La théorie d’une économie à coût marginal zéro de l’économiste Jeremy Rifkin a souvent été mal interprétée : elle ne dit pas que la production de biens ne coûte plus rien, elle dit que la valeur ajoutée dans toutes les activités se trouve de plus en plus dans les services et que ces services sont de plus en plus numériques, donc à coût marginal proche de zéro (le coût marginal c’est bien le coût pour ajouter une unité supplémentaire, sans tenir compte des coûts fixes).  D’ailleurs la plupart du temps, Rifkin dit « proche de zéro » et ce souvent les commentateurs qui simplifient en disant zéro tout court !
Alors, ça tombe bien, l'économiste a fait il y a quelques mois une conférence à la Commission Européenne, lors du Digital Action Day,  dans laquelle il précise un peu sa pensée. Je l'ai donc traduite librement pour vous dans les lignes qui suivent.

Les économistes n’ont jamais envisagé une révolution technologique qui pourrait déclencher une «productivité extrême» rapprochant les coûts marginaux de zéro, rendant l'information, l'énergie, et de nombreux biens et services physiques potentiellement gratuits et abondants, et ne faisant plus l'objet d'échanges sur le marché. C’est pourtant bien ce qui est en train de se produire maintenant !
Le phénomène du coût marginal proche de zéro a fait des ravages dans l’industrie de l’information au cours de la dernière décennie : on a vu des des millions de consommateurs devenir des acteurs du marché, des « prosumers », (producteurs-consommateurs) et utiliser internet pour produire et partager leur propre musique sur un serveur, leurs propres vidéos sur YouTube, leur propres connaissances sur Wikipedia, leurs propres nouvelles sur les médias sociaux, et même leurs propres e-books sur le web, la plupart du temps gratuitement.

■ Tâches demandées
**a)** Traduisez en anglais cette phrase du texte sur le coût marginal zéro : “Les économistes n’ont jamais envisagé une révolution technologique qui pourrait déclencher une «productivité extrême» rapprochant les coûts marginaux de zéro, rendant l'information, l'énergie, et de nombreux biens et services physiques potentiellement gratuits et abondants, et ne faisant plus l'objet d'échanges sur le marché.”
**b)** Dans le texte sur le coût marginal zéro, résumez sous forme de liste le paragraphe qui commence par « La théorie d’une économie à coût marginal zéro » en gardant ses faits principaux.
**c)** Rédigez la suite du texte sur le coût marginal zéro à partir de sa dernière phrase.

Enregistrements d'une collection

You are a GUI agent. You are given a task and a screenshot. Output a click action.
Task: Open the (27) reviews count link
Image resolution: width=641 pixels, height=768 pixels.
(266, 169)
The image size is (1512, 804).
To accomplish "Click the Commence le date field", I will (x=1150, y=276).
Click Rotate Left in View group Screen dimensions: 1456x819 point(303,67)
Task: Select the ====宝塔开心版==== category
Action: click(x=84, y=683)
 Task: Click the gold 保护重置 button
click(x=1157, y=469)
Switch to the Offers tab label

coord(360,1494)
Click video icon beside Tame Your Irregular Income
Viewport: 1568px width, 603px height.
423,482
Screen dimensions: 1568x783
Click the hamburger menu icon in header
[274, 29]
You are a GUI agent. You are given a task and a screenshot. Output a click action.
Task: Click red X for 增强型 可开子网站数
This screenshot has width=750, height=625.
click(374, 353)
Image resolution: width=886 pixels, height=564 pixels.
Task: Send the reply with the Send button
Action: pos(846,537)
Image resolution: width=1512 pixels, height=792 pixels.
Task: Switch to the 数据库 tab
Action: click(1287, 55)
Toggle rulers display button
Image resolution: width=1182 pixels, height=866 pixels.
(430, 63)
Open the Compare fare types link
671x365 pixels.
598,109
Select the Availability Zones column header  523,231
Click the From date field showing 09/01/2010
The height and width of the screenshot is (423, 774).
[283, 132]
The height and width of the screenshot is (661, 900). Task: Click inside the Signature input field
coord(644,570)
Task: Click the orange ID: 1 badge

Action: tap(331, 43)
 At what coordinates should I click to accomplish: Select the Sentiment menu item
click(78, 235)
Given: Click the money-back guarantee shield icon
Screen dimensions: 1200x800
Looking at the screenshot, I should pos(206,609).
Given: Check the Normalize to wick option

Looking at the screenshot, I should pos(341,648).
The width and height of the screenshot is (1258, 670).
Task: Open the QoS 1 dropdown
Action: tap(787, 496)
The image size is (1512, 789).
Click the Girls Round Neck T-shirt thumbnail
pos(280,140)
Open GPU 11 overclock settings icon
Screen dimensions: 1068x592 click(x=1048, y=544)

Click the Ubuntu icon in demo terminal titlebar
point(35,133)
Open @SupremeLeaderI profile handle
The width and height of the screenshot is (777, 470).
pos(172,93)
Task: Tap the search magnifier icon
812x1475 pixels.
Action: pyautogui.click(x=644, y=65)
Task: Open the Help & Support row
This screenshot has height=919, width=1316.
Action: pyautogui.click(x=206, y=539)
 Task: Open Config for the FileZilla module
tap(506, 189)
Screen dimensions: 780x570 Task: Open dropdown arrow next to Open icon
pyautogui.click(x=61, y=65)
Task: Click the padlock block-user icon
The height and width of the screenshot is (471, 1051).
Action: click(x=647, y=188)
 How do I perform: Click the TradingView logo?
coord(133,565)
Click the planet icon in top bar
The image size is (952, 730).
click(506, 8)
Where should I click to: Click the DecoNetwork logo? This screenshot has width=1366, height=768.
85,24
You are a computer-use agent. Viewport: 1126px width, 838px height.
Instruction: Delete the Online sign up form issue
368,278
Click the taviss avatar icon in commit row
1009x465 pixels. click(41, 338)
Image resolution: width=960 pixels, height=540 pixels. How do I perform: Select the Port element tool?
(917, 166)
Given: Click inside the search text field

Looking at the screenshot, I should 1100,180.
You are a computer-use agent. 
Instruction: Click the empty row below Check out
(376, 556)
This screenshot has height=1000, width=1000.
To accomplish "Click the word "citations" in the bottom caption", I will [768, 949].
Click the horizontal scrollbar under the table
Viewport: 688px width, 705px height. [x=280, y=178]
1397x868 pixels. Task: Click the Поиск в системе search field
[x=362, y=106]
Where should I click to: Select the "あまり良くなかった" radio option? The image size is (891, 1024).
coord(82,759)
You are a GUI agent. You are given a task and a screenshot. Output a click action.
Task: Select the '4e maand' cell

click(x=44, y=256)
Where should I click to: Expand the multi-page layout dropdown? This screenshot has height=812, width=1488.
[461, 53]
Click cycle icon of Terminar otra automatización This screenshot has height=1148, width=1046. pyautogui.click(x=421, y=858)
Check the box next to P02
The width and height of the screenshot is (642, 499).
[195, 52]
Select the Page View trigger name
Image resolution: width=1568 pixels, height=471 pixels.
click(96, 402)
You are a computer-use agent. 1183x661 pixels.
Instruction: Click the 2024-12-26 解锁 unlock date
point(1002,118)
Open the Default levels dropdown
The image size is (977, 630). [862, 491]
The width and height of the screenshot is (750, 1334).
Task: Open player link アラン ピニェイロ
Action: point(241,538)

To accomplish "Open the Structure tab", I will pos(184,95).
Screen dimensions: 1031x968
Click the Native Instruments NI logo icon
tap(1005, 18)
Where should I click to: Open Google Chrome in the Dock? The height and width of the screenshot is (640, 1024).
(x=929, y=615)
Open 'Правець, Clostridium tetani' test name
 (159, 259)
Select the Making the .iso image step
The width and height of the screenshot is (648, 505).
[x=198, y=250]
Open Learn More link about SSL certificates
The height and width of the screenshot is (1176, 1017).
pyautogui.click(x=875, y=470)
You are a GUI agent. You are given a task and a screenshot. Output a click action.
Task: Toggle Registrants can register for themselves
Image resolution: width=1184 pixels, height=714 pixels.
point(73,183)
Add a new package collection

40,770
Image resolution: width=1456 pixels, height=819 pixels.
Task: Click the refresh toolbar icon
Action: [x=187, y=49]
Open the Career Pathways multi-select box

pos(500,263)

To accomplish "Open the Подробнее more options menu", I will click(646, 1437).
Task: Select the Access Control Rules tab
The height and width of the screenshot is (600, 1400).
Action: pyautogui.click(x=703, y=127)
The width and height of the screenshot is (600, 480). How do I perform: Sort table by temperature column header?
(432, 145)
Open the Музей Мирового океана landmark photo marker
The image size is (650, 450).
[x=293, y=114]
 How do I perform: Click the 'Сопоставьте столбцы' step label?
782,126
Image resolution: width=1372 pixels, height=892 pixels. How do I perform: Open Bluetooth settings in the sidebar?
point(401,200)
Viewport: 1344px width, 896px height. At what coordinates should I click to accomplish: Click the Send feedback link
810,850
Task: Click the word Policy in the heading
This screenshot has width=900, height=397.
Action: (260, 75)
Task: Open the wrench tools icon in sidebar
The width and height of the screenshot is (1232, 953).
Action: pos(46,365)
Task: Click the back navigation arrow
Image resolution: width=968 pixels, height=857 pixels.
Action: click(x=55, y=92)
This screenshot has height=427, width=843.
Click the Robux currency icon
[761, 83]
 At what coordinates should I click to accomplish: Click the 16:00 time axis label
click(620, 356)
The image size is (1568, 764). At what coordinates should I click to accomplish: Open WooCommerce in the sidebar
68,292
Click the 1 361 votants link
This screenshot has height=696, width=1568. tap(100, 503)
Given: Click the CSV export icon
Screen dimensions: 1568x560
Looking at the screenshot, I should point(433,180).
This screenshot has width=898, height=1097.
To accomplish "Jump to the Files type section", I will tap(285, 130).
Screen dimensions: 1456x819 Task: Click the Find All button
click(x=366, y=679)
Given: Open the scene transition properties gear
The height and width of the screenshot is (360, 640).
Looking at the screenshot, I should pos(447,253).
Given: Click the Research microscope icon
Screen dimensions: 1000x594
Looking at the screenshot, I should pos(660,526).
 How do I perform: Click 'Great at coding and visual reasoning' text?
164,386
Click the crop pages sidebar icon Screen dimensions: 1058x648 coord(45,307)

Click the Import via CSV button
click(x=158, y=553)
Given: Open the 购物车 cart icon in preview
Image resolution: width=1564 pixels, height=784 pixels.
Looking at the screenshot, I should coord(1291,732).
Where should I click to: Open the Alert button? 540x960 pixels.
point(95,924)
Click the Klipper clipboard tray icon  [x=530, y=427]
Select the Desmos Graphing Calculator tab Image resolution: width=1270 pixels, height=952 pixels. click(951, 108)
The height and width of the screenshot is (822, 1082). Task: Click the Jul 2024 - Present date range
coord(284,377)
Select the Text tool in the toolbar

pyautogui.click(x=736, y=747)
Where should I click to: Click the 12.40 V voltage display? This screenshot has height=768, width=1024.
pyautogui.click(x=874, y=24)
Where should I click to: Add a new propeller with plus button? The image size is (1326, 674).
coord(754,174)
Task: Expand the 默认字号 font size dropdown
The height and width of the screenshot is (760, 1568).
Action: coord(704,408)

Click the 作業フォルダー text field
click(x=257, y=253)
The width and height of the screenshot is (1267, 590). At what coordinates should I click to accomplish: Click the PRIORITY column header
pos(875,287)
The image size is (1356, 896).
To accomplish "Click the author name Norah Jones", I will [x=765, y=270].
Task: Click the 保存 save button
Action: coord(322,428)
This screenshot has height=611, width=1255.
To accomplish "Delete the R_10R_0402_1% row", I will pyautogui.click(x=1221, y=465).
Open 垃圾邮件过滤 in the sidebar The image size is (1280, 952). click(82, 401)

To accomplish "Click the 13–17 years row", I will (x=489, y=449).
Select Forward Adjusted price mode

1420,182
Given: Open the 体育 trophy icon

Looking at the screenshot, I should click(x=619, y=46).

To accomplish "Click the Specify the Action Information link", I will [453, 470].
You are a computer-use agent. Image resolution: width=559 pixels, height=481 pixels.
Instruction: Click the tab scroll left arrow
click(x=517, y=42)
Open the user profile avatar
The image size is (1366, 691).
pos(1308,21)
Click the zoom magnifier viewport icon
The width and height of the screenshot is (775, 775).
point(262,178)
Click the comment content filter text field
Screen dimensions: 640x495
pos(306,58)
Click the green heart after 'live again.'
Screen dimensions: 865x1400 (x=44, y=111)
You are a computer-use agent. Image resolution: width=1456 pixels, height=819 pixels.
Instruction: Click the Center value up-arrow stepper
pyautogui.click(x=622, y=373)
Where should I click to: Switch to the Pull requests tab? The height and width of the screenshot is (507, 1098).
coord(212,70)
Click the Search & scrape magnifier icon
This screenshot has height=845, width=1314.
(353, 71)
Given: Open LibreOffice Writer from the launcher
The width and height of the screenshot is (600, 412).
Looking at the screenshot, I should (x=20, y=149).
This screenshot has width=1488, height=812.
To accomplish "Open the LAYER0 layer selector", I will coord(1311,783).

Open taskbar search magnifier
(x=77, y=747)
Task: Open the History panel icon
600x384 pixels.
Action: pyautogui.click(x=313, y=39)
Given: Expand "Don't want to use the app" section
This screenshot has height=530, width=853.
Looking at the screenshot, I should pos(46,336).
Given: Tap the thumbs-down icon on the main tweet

■ Problèmes résolus
**a)** Economists never envisioned a technological revolution that could trigger "extreme productivity," bringing marginal costs close to zero, making information, energy, and many physical goods and services potentially free and abundant, and no longer subject to exchange on the market.

**b)**
- La théorie de l'économiste Jeremy Rifkin a souvent été mal interprétée : elle n'affirme pas que la production de biens ne coûte plus rien.
- Elle affirme que la valeur ajoutée se trouve de plus en plus dans les services, qui sont de plus en plus numériques, donc à coût marginal proche de zéro.
- Le coût marginal est le coût pour ajouter une unité supplémentaire, sans tenir compte des coûts fixes.
- Rifkin parle le plus souvent de « proche de zéro » ; ce sont souvent les commentateurs qui simplifient en disant « zéro ».

**c)**
Pendant ce temps, aux Etats-Unis, six millions d’étudiants sont inscrits à des cours gratuits en ligne (les MOOCs massive online open course) qui fonctionnent proches d’un coût marginal zéro et sont enseignés par les meilleurs professeurs. Du coup les universités doivent repenser leur modèle de business.
Le phénomène du coût marginal proche de zéro a mis à genoux l'industrie de la musique, a secoué les industries du cinéma et de télévision, mis en faillite les journaux et les magazines, paralysé le marché de l'édition de livres, et a forcé les universités à repenser leur modèle d'affaires.
Les économistes ont fini par l’admettre mais ils ont mis une réserve en disant : il y a toujours une frontière, un pare-feu, entre d'un côté l’économie numérique qui produit des services à cout marginal zéro, notamment autour de l’information et, de l'autre,  l’industrie brick et mortar qui continue à produire des objets physiques avec un certain coût. Mais cette frontière a été franchie avec l’internet des objets!
N’importe qui peut fabriquer son propre objet avec une imprimante 3D à un coût marginal proche de zéro, y compris une voiture ou un avion ; beaucoup de consommateurs fabriquent déjà leur propre énergie à un coût très faible, voire font des bénéfices quand ils revendent au service public d’électricité.
Les 3 facteurs de changement de toute révolution industrielle : communication, énergie, transport
Les concepts traditionnels de l’économie sont toujours valables et vérifiés dans l’histoire. A chaque grand changement, à chaque nouveau grand paradigme économique, il faut trois facteurs/acteurs, dont chacun interagit avec l'autre pour permettre au système de fonctionner comme un tout: un moyen de communication, une source d'alimentation, et un mécanisme de transport. Sans communication, nous ne pouvons pas gérer l'activité économique. Sans énergie, nous ne pouvons pas alimenter l'activité économique. Sans logistique et transport, nous ne pouvons pas déplacer l'activité économique dans la chaîne de valeur.
Ensemble, ces trois systèmes constituent ce que les économistes appellent une plate-forme de technologie à usage général.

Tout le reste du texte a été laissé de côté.